SAMChat: Introducing Chain of Thought Reasoning and GRPO to a Multimodal Small Language Model for Small Scale Remote Sensing

Köksal, AYBORA; Alatan, ABDULLAH

doi:10.1109/jstars.2025.3637115

SAMChat: Introducing Chain of Thought Reasoning and GRPO to a Multimodal Small Language Model for Small Scale Remote Sensing

IEEE Journal of Selected Topics in Applied Earth Observations and Remote Sensing, cilt.19, ss.795-804, 2026 (SCI-Expanded, Scopus)

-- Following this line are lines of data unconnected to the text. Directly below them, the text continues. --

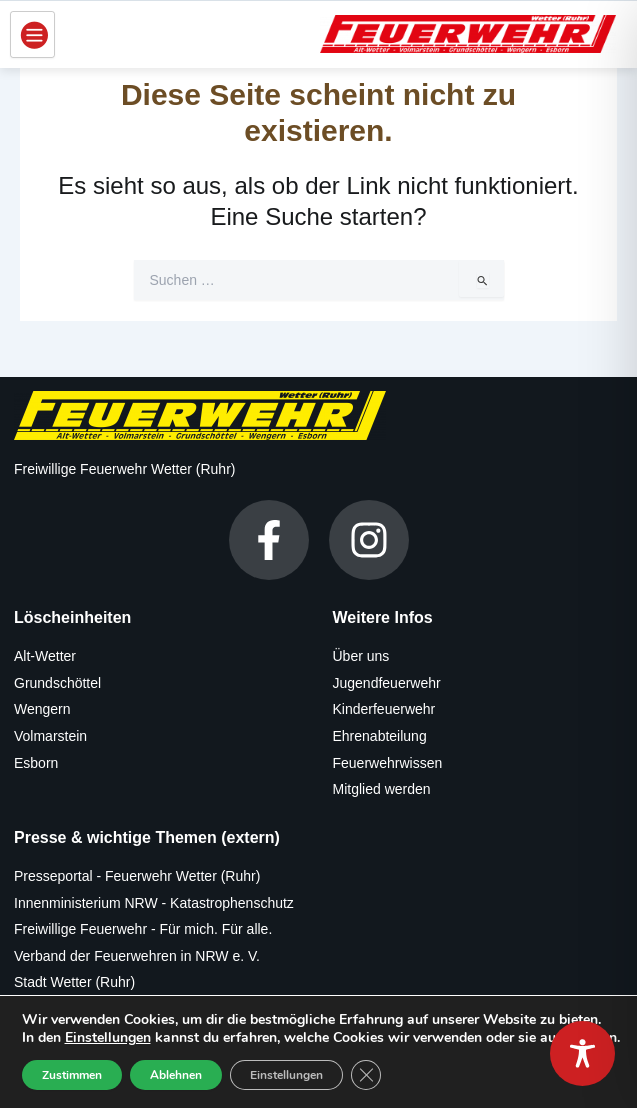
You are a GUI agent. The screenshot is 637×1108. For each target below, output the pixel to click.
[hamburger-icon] (32, 34)
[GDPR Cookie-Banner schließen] (366, 1075)
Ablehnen (176, 1075)
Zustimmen (72, 1075)
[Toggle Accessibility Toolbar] (582, 1053)
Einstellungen (108, 1038)
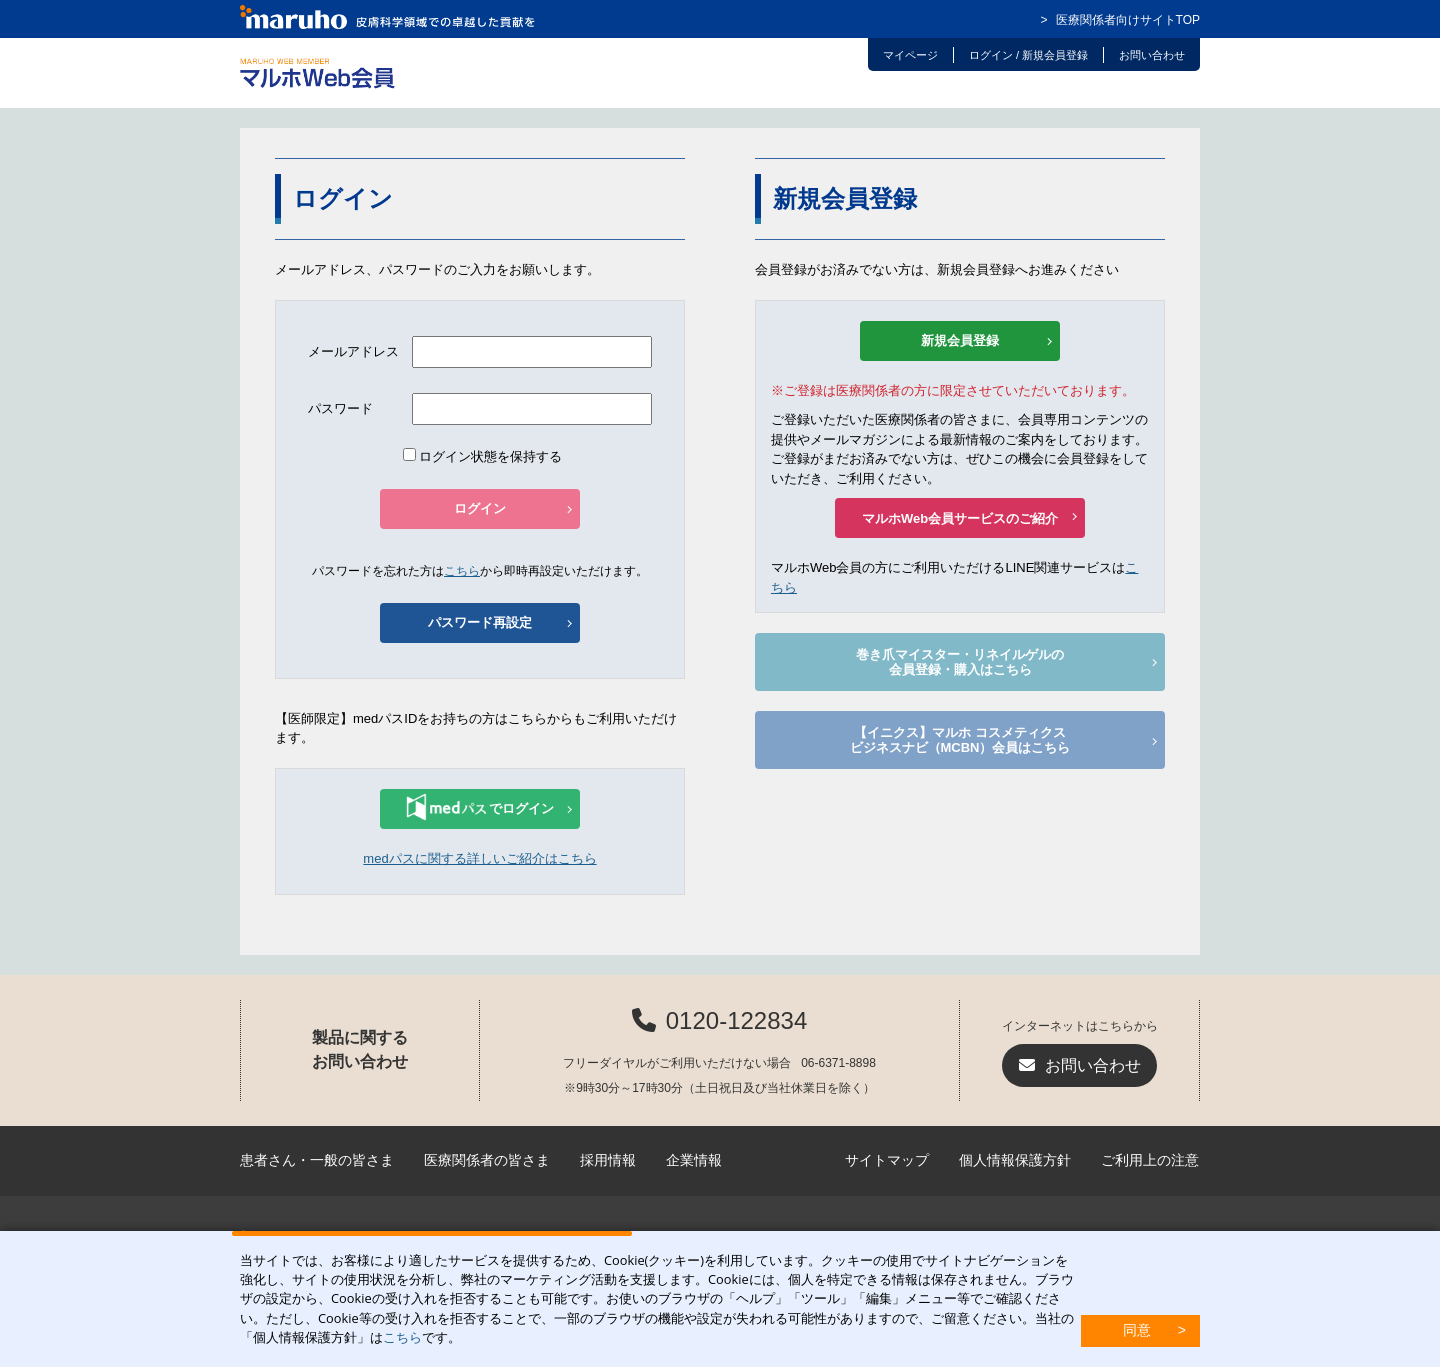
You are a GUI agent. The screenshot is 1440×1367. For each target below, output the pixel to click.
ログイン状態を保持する (482, 456)
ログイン (480, 508)
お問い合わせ (1093, 1065)
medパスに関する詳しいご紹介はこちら (479, 858)
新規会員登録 (960, 340)
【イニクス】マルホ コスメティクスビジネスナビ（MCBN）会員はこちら (960, 740)
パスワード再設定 (480, 622)
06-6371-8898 (838, 1063)
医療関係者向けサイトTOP (1128, 20)
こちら (402, 1337)
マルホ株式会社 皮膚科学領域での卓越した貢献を (388, 17)
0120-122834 (736, 1020)
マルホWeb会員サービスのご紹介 (960, 518)
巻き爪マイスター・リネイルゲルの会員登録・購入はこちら (960, 662)
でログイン (480, 807)
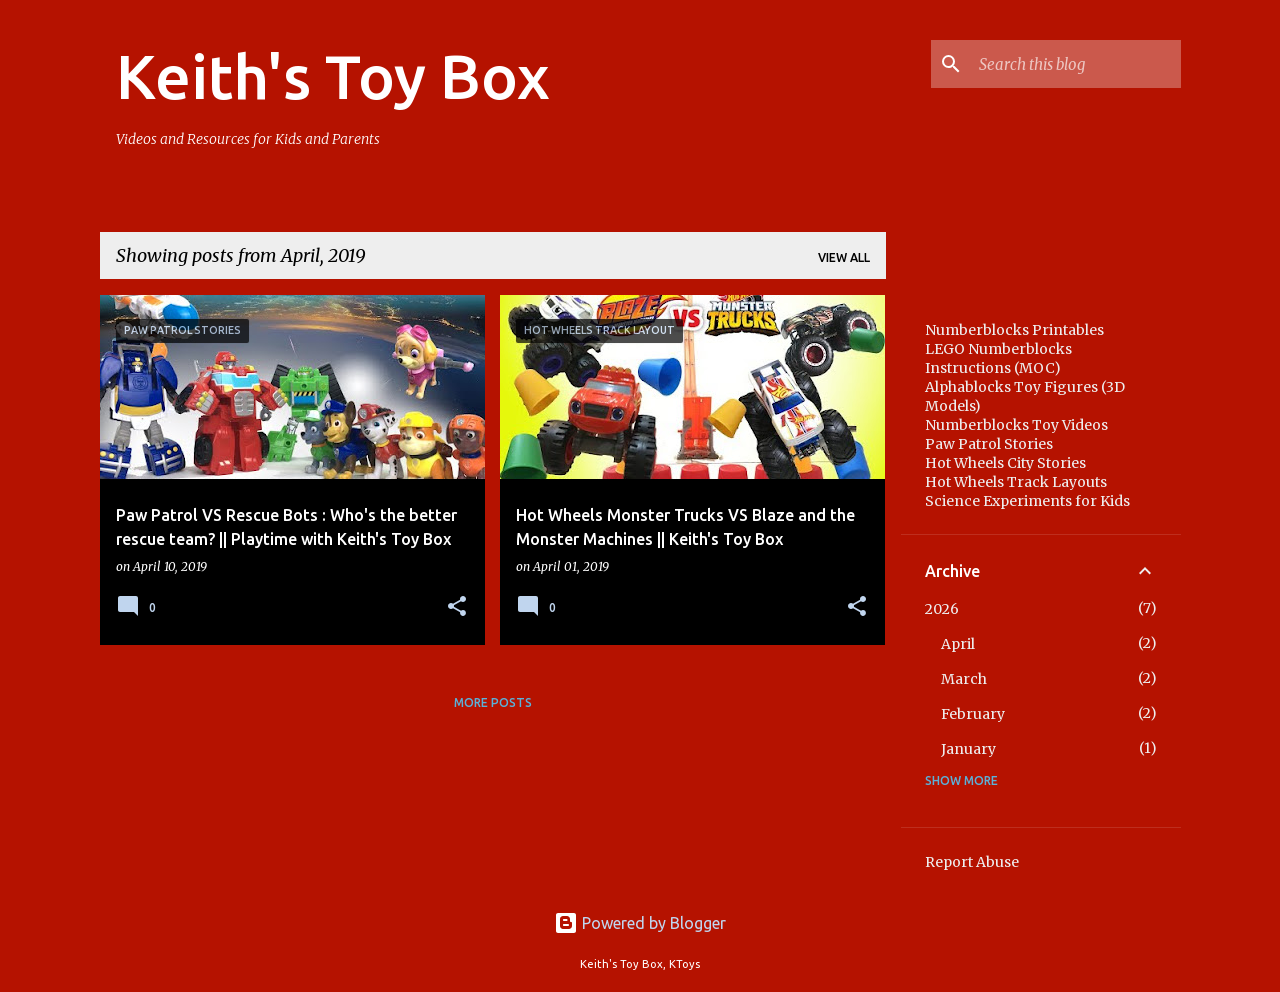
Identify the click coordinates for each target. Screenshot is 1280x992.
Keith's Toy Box (333, 76)
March (964, 679)
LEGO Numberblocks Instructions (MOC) (998, 358)
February (973, 714)
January (968, 749)
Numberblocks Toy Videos (1016, 425)
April (958, 644)
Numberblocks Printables (1014, 330)
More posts (493, 702)
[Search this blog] (1076, 64)
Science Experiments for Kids (1027, 501)
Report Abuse (972, 862)
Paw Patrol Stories (989, 444)
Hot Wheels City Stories (1005, 463)
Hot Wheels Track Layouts (1016, 482)
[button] (457, 607)
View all (844, 257)
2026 (942, 609)
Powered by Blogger (640, 923)
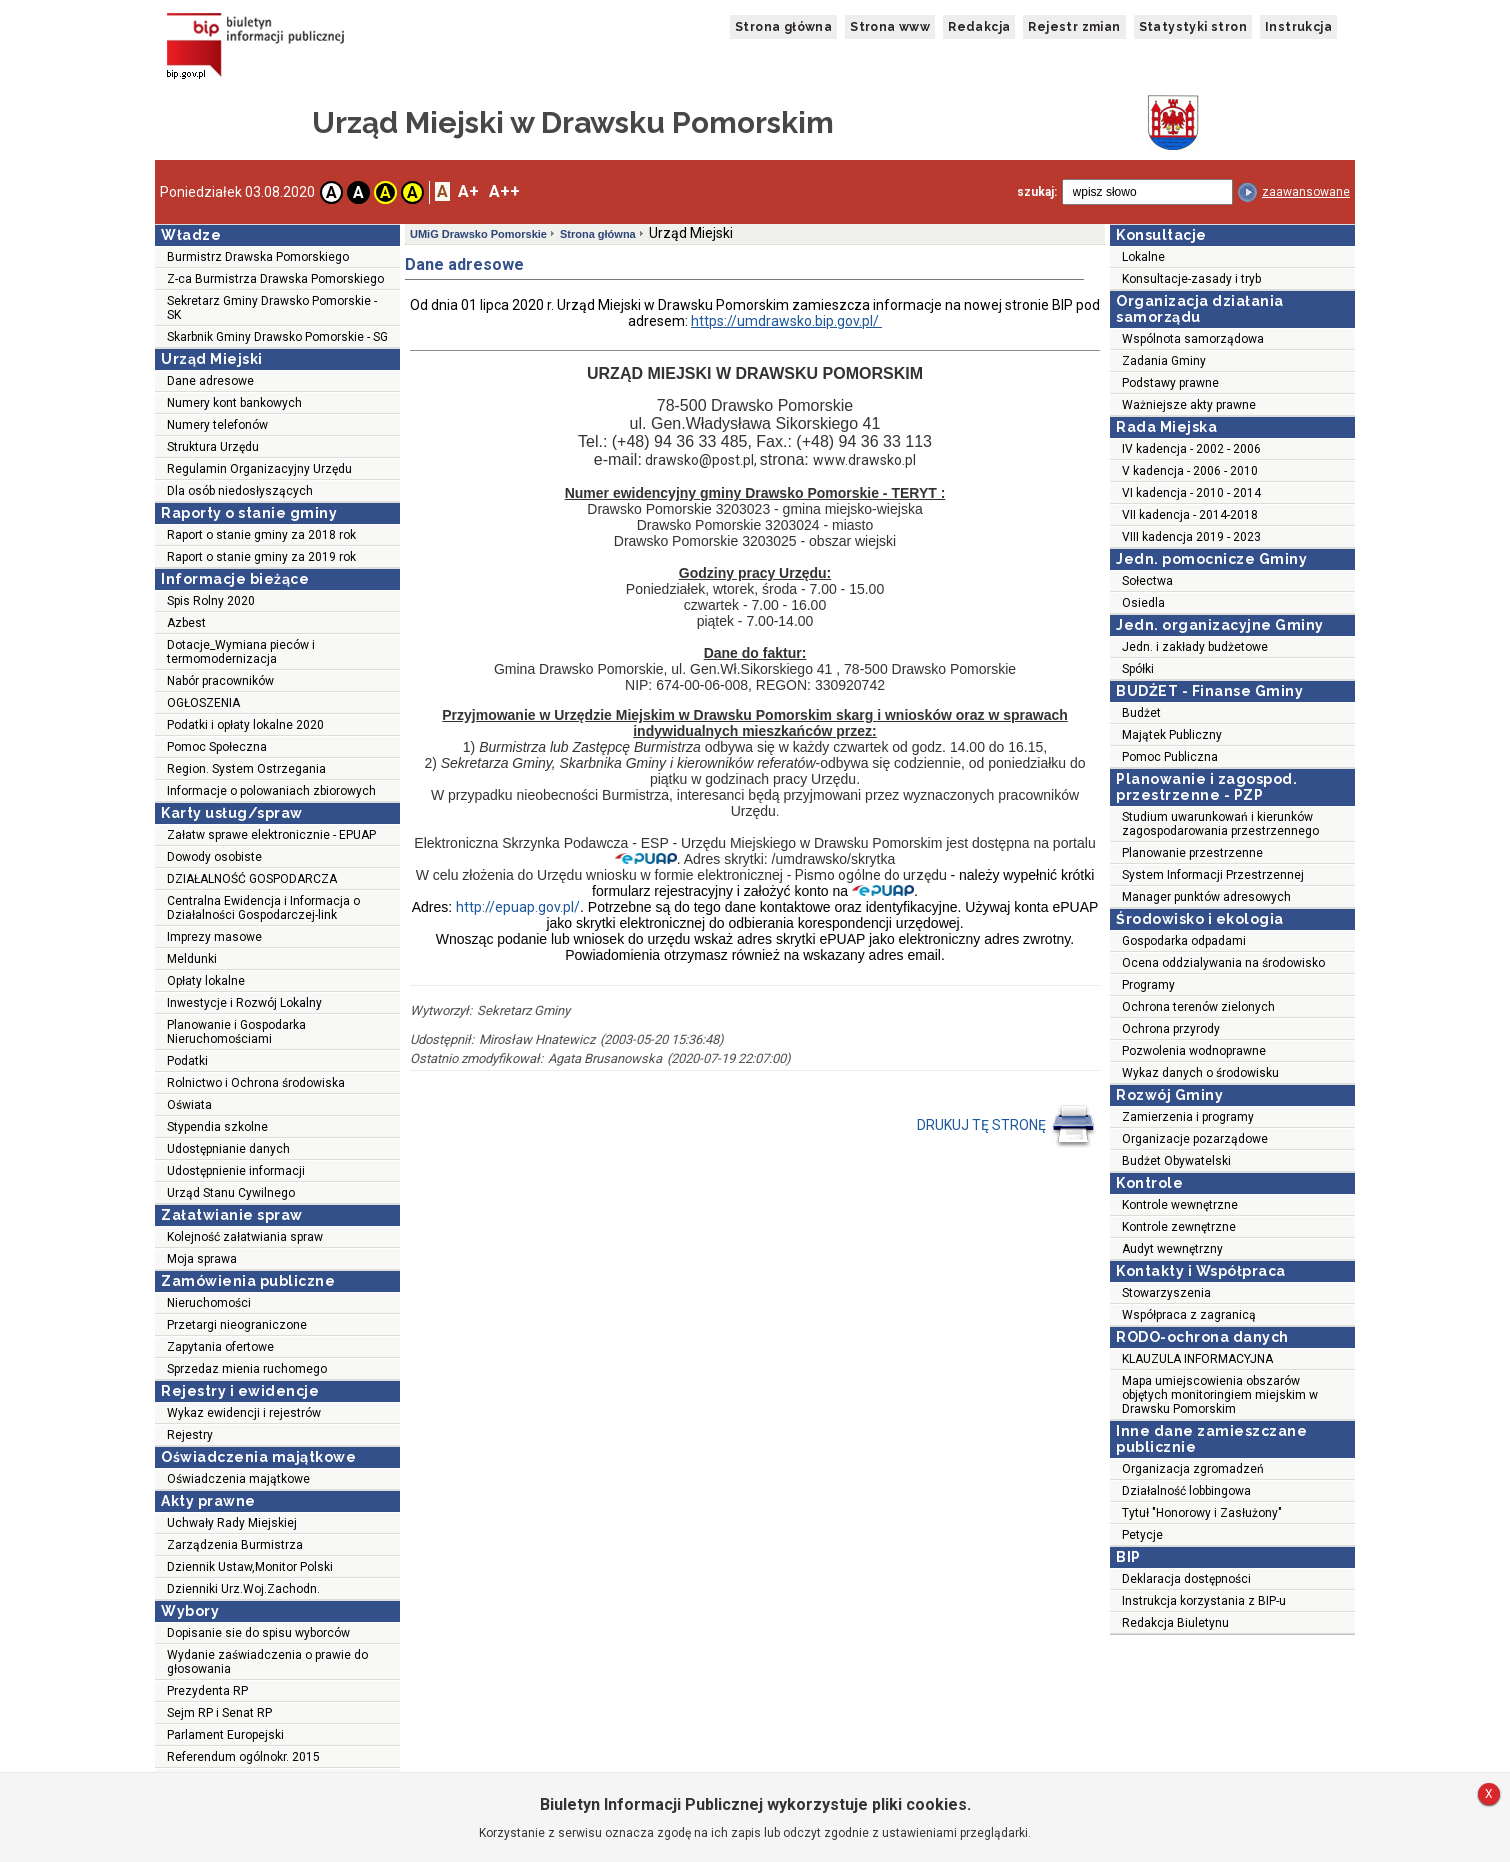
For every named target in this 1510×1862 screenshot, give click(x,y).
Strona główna (783, 27)
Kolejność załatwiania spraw (245, 1237)
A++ (504, 191)
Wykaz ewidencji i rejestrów (244, 1413)
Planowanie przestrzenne (1192, 853)
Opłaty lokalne (206, 981)
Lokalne (1143, 257)
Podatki (187, 1061)
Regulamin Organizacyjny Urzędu (259, 469)
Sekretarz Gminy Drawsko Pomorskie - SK (272, 308)
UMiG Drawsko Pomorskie (478, 234)
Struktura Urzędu (213, 447)
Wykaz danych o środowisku (1200, 1073)
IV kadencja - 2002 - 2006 (1191, 449)
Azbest (186, 623)
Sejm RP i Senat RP (219, 1713)
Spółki (1138, 669)
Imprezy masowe (214, 937)
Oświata (189, 1105)
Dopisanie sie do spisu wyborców (258, 1633)
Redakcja (979, 27)
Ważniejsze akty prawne (1189, 405)
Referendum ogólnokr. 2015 (243, 1757)
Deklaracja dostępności (1186, 1579)
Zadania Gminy (1164, 361)
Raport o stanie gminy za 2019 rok (261, 557)
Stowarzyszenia (1166, 1293)
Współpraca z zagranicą (1189, 1315)
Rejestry (190, 1435)
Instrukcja (1298, 27)
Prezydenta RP (207, 1691)
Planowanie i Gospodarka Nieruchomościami (236, 1032)
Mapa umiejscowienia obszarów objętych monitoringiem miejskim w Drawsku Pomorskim (1220, 1395)
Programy (1148, 985)
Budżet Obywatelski (1176, 1161)
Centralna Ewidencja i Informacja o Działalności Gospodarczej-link (263, 908)
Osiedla (1143, 603)
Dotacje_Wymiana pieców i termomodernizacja (241, 652)
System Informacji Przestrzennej (1213, 875)
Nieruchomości (209, 1303)
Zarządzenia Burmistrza (235, 1545)
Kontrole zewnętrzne (1179, 1227)
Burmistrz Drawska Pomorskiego (258, 257)
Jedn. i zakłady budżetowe (1195, 647)
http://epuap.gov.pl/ (518, 907)
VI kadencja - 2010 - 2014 (1191, 493)
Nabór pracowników (220, 681)
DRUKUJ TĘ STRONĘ (1006, 1126)
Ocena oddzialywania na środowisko (1223, 963)
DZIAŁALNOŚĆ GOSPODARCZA (252, 879)
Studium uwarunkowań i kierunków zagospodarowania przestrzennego (1220, 824)
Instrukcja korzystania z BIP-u (1204, 1601)
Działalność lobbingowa (1186, 1491)
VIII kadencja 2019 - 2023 (1191, 537)
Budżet (1141, 713)
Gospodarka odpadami (1184, 941)
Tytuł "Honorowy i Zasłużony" (1202, 1513)
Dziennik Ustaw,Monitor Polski (250, 1567)
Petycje (1142, 1535)
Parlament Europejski (225, 1735)
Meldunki (192, 959)
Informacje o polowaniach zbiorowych (271, 791)
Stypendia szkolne (217, 1127)
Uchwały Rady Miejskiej (232, 1523)
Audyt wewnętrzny (1172, 1249)
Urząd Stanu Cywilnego (231, 1193)
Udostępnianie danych (228, 1149)
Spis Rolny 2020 (211, 601)
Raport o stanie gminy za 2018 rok (261, 535)
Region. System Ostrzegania (246, 769)
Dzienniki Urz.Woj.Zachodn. (243, 1589)
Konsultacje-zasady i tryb (1191, 279)
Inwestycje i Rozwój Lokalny (244, 1003)
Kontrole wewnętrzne (1180, 1205)
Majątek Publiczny (1172, 735)
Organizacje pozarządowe (1195, 1139)
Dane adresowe (210, 381)
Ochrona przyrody (1171, 1029)
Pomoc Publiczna (1170, 757)
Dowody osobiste (214, 857)
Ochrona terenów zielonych (1198, 1007)
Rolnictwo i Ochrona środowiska (256, 1083)
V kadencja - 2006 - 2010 (1190, 471)
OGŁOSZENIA (203, 703)
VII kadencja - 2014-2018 (1190, 515)
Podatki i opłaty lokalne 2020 (245, 725)
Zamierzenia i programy (1188, 1117)
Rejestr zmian (1074, 27)
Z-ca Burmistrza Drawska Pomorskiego (275, 279)
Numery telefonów (217, 425)
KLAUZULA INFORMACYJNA (1197, 1359)
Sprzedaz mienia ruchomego (247, 1369)
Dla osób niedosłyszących (240, 491)
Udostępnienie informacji (236, 1171)
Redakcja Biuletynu (1175, 1623)
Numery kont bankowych (234, 403)
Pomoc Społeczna (217, 747)
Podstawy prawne (1170, 383)
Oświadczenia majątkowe (238, 1479)
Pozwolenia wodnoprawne (1194, 1051)
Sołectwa (1147, 581)
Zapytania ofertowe (220, 1347)
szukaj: (1037, 192)
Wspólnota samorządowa (1193, 339)
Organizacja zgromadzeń (1193, 1469)
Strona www (890, 27)
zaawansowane (1306, 192)
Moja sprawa (202, 1259)
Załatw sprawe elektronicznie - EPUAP (271, 835)
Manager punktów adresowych (1206, 897)
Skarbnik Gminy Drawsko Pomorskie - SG (277, 337)
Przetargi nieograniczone (237, 1325)
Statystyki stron (1193, 27)
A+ (468, 191)
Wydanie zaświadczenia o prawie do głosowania (267, 1662)
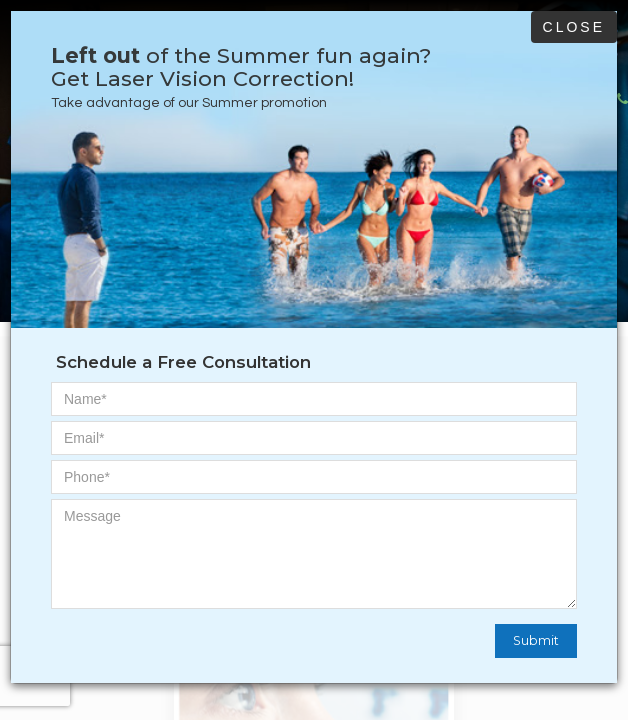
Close (574, 27)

Yayın Türü: Makale / Tam Makale
Cilt numarası: 19
Basım Tarihi: 2026
Doi Numarası: 10.1109/jstars.2025.3637115
Dergi Adı: IEEE Journal of Selected Topics in Applied Earth Observations and Remote Sensing
Derginin Tarandığı İndeksler: Science Citation Index Expanded (SCI-EXPANDED), Scopus, Compendex, Geobase, INSPEC, Directory of Open Access Journals
Sayfa Sayıları: ss.795-804
Anahtar Kelimeler: Aerial image analysis, chain-of-thought (CoT) reasoning, domain adaptation, group relative policy optimization (GRPO), multimodal large language models (MLLMs), remote sensing (RS)
Orta Doğu Teknik Üniversitesi Adresli: Evet

Özet

Remarkable capabilities in understanding and generating text-image content have been demonstrated by recent advancements in multimodal large language models (MLLMs). However, their effectiveness in specialized domains-particularly those requiring resource-efficient and domain-specific adaptations- has remained limited. In this work, a lightweight multimodal language model termed SAMChat is introduced, specifically adapted to analyze remote sensing imagery in secluded areas, including challenging missile launch sites. A new dataset, SAMData, was compiled by verifying hundreds of aerial images through expert review, and subtle military installations were highlighted via detailed captions. Supervised fine-tuning on a 2B-parameter open-source MLLM with chain-of-thought (CoT) reasoning annotations was performed, enabling more accurate and interpretable explanations. Additionally, Group Relative Policy Optimization (GRPO) was leveraged to enhance the model's ability to detect critical domain-specific cues-such as defensive layouts and key military structures-while minimizing false positives on civilian scenes. Through empirical evaluations, it has been shown that SAMChat significantly outperforms both larger, general-purpose multimodal models and existing remote sensing-adapted approaches on open-ended captioning and classification metrics. Over 80% recall and 98% precision were achieved on the newly proposed SAMData benchmark, underscoring the potency of targeted fine-tuning and reinforcement learning in specialized real-world applications. Code and dataset will be available upon acceptance.